◆ **Records to use**:
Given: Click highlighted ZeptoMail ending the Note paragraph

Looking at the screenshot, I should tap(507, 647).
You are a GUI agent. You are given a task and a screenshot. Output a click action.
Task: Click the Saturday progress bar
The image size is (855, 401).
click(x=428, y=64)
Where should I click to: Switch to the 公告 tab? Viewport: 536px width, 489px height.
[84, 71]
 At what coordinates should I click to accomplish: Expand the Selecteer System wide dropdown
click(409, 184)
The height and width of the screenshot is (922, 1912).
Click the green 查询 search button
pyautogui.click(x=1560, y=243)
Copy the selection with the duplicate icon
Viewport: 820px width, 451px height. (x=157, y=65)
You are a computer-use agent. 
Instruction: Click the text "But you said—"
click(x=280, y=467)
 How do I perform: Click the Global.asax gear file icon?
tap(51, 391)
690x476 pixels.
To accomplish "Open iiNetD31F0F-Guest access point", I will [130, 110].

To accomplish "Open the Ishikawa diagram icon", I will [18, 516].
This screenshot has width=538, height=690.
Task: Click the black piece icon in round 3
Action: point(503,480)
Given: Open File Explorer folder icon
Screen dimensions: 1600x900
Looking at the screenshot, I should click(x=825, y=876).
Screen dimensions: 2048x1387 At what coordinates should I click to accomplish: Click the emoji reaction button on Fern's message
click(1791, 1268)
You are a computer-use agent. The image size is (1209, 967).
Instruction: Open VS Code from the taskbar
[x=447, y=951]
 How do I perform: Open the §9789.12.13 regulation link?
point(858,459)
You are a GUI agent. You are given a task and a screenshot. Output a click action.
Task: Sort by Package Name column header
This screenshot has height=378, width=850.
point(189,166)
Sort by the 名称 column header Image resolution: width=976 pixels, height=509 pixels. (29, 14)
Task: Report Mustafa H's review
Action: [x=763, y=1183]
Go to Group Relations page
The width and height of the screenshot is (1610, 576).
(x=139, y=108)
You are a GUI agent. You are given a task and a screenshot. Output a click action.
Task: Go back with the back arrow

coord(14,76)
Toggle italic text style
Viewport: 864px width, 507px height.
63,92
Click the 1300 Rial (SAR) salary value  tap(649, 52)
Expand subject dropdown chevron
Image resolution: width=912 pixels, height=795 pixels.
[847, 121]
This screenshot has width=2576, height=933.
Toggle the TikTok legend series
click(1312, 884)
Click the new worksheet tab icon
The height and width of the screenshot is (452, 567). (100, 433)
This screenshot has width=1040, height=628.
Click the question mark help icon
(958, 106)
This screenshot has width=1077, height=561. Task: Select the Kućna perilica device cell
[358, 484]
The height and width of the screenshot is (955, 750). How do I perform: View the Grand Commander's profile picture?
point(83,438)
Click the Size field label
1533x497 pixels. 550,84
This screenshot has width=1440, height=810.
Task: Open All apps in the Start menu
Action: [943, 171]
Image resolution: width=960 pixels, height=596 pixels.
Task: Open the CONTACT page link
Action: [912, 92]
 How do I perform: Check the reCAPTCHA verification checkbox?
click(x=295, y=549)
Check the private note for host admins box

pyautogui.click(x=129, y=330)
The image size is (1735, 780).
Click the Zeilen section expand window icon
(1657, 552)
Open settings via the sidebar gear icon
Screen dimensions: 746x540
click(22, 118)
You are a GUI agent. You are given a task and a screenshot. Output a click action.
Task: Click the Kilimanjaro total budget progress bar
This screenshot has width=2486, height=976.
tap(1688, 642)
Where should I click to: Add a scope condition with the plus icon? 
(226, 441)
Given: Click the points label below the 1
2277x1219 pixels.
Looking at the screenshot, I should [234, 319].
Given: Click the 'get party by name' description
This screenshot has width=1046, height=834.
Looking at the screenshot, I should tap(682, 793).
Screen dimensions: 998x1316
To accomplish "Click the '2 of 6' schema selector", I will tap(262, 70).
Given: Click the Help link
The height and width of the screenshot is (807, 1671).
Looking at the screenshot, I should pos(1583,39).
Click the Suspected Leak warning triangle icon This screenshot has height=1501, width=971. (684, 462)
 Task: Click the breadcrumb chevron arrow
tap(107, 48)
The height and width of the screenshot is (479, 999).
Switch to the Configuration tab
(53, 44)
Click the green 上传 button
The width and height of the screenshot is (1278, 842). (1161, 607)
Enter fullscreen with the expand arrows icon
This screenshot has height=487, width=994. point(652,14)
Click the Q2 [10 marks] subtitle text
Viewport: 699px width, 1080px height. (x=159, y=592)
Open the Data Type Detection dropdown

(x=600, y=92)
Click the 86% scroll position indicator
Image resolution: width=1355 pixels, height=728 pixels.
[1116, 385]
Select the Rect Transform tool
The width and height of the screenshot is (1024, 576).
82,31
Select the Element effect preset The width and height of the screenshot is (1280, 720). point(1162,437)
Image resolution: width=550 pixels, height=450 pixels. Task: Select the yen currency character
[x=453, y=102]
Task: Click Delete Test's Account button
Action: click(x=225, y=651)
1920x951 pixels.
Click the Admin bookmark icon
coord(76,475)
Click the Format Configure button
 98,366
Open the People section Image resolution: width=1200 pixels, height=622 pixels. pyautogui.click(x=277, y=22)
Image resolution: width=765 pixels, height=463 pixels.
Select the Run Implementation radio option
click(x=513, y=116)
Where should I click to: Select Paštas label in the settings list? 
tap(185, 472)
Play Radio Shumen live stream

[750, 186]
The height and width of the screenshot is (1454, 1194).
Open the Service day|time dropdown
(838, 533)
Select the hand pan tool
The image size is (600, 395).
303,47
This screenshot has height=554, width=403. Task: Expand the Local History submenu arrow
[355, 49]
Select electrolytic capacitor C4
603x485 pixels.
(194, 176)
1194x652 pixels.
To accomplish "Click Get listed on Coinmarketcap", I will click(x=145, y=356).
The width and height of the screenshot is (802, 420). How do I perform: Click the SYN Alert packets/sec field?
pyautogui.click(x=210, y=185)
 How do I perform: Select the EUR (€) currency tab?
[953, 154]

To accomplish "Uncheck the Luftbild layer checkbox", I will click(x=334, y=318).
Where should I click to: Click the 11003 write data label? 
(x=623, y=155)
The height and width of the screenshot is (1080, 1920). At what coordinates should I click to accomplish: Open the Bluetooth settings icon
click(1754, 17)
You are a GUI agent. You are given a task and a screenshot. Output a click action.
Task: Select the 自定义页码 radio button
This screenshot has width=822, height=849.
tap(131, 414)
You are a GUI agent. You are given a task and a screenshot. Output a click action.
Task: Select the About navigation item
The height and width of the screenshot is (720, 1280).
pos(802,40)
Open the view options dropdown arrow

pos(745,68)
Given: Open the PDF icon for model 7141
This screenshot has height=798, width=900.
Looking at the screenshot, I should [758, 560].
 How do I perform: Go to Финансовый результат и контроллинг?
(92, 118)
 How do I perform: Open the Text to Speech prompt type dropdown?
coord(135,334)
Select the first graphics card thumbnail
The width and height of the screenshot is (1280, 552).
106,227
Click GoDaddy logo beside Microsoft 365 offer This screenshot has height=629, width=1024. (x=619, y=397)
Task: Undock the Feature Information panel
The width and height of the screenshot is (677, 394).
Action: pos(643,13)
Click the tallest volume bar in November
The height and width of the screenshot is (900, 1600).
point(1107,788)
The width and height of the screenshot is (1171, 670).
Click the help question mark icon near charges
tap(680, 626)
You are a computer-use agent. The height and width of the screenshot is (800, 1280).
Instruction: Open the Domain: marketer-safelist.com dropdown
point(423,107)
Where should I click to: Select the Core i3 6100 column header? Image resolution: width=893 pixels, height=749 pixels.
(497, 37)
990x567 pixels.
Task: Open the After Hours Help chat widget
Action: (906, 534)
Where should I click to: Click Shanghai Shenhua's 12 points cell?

◆ **What the task asks**:
Line by line, the data should be returned exactly as written.

◆ **Response**:
Given: Click highlighted ZeptoMail ending the Note paragraph

Looking at the screenshot, I should tap(507, 647).
You are a GUI agent. You are given a task and a screenshot. Output a click action.
Task: Click the Saturday progress bar
The image size is (855, 401).
click(x=428, y=64)
Where should I click to: Switch to the 公告 tab? Viewport: 536px width, 489px height.
[84, 71]
 At what coordinates should I click to accomplish: Expand the Selecteer System wide dropdown
click(409, 184)
The height and width of the screenshot is (922, 1912).
Click the green 查询 search button
pyautogui.click(x=1560, y=243)
Copy the selection with the duplicate icon
Viewport: 820px width, 451px height. (x=157, y=65)
You are a computer-use agent. 
Instruction: Click the text "But you said—"
click(x=280, y=467)
 How do I perform: Click the Global.asax gear file icon?
tap(51, 391)
690x476 pixels.
To accomplish "Open iiNetD31F0F-Guest access point", I will [130, 110].

To accomplish "Open the Ishikawa diagram icon", I will [18, 516].
This screenshot has width=538, height=690.
Task: Click the black piece icon in round 3
Action: point(503,480)
Given: Open File Explorer folder icon
Screen dimensions: 1600x900
Looking at the screenshot, I should click(x=825, y=876).
Screen dimensions: 2048x1387 At what coordinates should I click to accomplish: Click the emoji reaction button on Fern's message
click(1791, 1268)
You are a computer-use agent. The image size is (1209, 967).
Instruction: Open VS Code from the taskbar
[x=447, y=951]
 How do I perform: Open the §9789.12.13 regulation link?
point(858,459)
You are a GUI agent. You are given a task and a screenshot. Output a click action.
Task: Sort by Package Name column header
This screenshot has height=378, width=850.
point(189,166)
Sort by the 名称 column header Image resolution: width=976 pixels, height=509 pixels. (29, 14)
Task: Report Mustafa H's review
Action: [x=763, y=1183]
Go to Group Relations page
The width and height of the screenshot is (1610, 576).
(x=139, y=108)
You are a GUI agent. You are given a task and a screenshot. Output a click action.
Task: Go back with the back arrow

coord(14,76)
Toggle italic text style
Viewport: 864px width, 507px height.
63,92
Click the 1300 Rial (SAR) salary value  tap(649, 52)
Expand subject dropdown chevron
Image resolution: width=912 pixels, height=795 pixels.
[847, 121]
This screenshot has width=2576, height=933.
Toggle the TikTok legend series
click(1312, 884)
Click the new worksheet tab icon
The height and width of the screenshot is (452, 567). (100, 433)
This screenshot has width=1040, height=628.
Click the question mark help icon
(958, 106)
This screenshot has width=1077, height=561. Task: Select the Kućna perilica device cell
[358, 484]
The height and width of the screenshot is (955, 750). How do I perform: View the Grand Commander's profile picture?
point(83,438)
Click the Size field label
1533x497 pixels. 550,84
This screenshot has width=1440, height=810.
Task: Open All apps in the Start menu
Action: [943, 171]
Image resolution: width=960 pixels, height=596 pixels.
Task: Open the CONTACT page link
Action: [912, 92]
 How do I perform: Check the reCAPTCHA verification checkbox?
click(x=295, y=549)
Check the private note for host admins box

pyautogui.click(x=129, y=330)
The image size is (1735, 780).
Click the Zeilen section expand window icon
(1657, 552)
Open settings via the sidebar gear icon
Screen dimensions: 746x540
click(22, 118)
You are a GUI agent. You are given a task and a screenshot. Output a click action.
Task: Click the Kilimanjaro total budget progress bar
This screenshot has width=2486, height=976.
tap(1688, 642)
Where should I click to: Add a scope condition with the plus icon? 
(226, 441)
Given: Click the points label below the 1
2277x1219 pixels.
Looking at the screenshot, I should [234, 319].
Given: Click the 'get party by name' description
This screenshot has width=1046, height=834.
Looking at the screenshot, I should tap(682, 793).
Screen dimensions: 998x1316
To accomplish "Click the '2 of 6' schema selector", I will tap(262, 70).
Given: Click the Help link
The height and width of the screenshot is (807, 1671).
Looking at the screenshot, I should pos(1583,39).
Click the Suspected Leak warning triangle icon This screenshot has height=1501, width=971. (684, 462)
 Task: Click the breadcrumb chevron arrow
tap(107, 48)
The height and width of the screenshot is (479, 999).
Switch to the Configuration tab
(53, 44)
Click the green 上传 button
The width and height of the screenshot is (1278, 842). (1161, 607)
Enter fullscreen with the expand arrows icon
This screenshot has height=487, width=994. point(652,14)
Click the Q2 [10 marks] subtitle text
Viewport: 699px width, 1080px height. (x=159, y=592)
Open the Data Type Detection dropdown

(x=600, y=92)
Click the 86% scroll position indicator
Image resolution: width=1355 pixels, height=728 pixels.
[1116, 385]
Select the Rect Transform tool
The width and height of the screenshot is (1024, 576).
82,31
Select the Element effect preset The width and height of the screenshot is (1280, 720). point(1162,437)
Image resolution: width=550 pixels, height=450 pixels. Task: Select the yen currency character
[x=453, y=102]
Task: Click Delete Test's Account button
Action: click(x=225, y=651)
1920x951 pixels.
Click the Admin bookmark icon
coord(76,475)
Click the Format Configure button
 98,366
Open the People section Image resolution: width=1200 pixels, height=622 pixels. pyautogui.click(x=277, y=22)
Image resolution: width=765 pixels, height=463 pixels.
Select the Run Implementation radio option
click(x=513, y=116)
Where should I click to: Select Paštas label in the settings list? 
tap(185, 472)
Play Radio Shumen live stream

[750, 186]
The height and width of the screenshot is (1454, 1194).
Open the Service day|time dropdown
(838, 533)
Select the hand pan tool
The image size is (600, 395).
303,47
This screenshot has height=554, width=403. Task: Expand the Local History submenu arrow
[355, 49]
Select electrolytic capacitor C4
603x485 pixels.
(194, 176)
1194x652 pixels.
To accomplish "Click Get listed on Coinmarketcap", I will click(x=145, y=356).
The width and height of the screenshot is (802, 420). How do I perform: Click the SYN Alert packets/sec field?
pyautogui.click(x=210, y=185)
 How do I perform: Select the EUR (€) currency tab?
[953, 154]

To accomplish "Uncheck the Luftbild layer checkbox", I will click(x=334, y=318).
Where should I click to: Click the 11003 write data label? 
(x=623, y=155)
The height and width of the screenshot is (1080, 1920). At what coordinates should I click to accomplish: Open the Bluetooth settings icon
click(1754, 17)
You are a GUI agent. You are given a task and a screenshot. Output a click action.
Task: Select the 自定义页码 radio button
This screenshot has width=822, height=849.
tap(131, 414)
You are a GUI agent. You are given a task and a screenshot. Output a click action.
Task: Select the About navigation item
The height and width of the screenshot is (720, 1280).
pos(802,40)
Open the view options dropdown arrow

pos(745,68)
Given: Open the PDF icon for model 7141
This screenshot has height=798, width=900.
Looking at the screenshot, I should [758, 560].
 How do I perform: Go to Финансовый результат и контроллинг?
(92, 118)
 How do I perform: Open the Text to Speech prompt type dropdown?
coord(135,334)
Select the first graphics card thumbnail
The width and height of the screenshot is (1280, 552).
106,227
Click GoDaddy logo beside Microsoft 365 offer This screenshot has height=629, width=1024. (x=619, y=397)
Task: Undock the Feature Information panel
The width and height of the screenshot is (677, 394).
Action: pos(643,13)
Click the tallest volume bar in November
The height and width of the screenshot is (900, 1600).
point(1107,788)
The width and height of the screenshot is (1171, 670).
Click the help question mark icon near charges
tap(680, 626)
You are a computer-use agent. The height and width of the screenshot is (800, 1280).
Instruction: Open the Domain: marketer-safelist.com dropdown
point(423,107)
Where should I click to: Select the Core i3 6100 column header? Image resolution: width=893 pixels, height=749 pixels.
(497, 37)
990x567 pixels.
Task: Open the After Hours Help chat widget
Action: (906, 534)
Where should I click to: Click Shanghai Shenhua's 12 points cell?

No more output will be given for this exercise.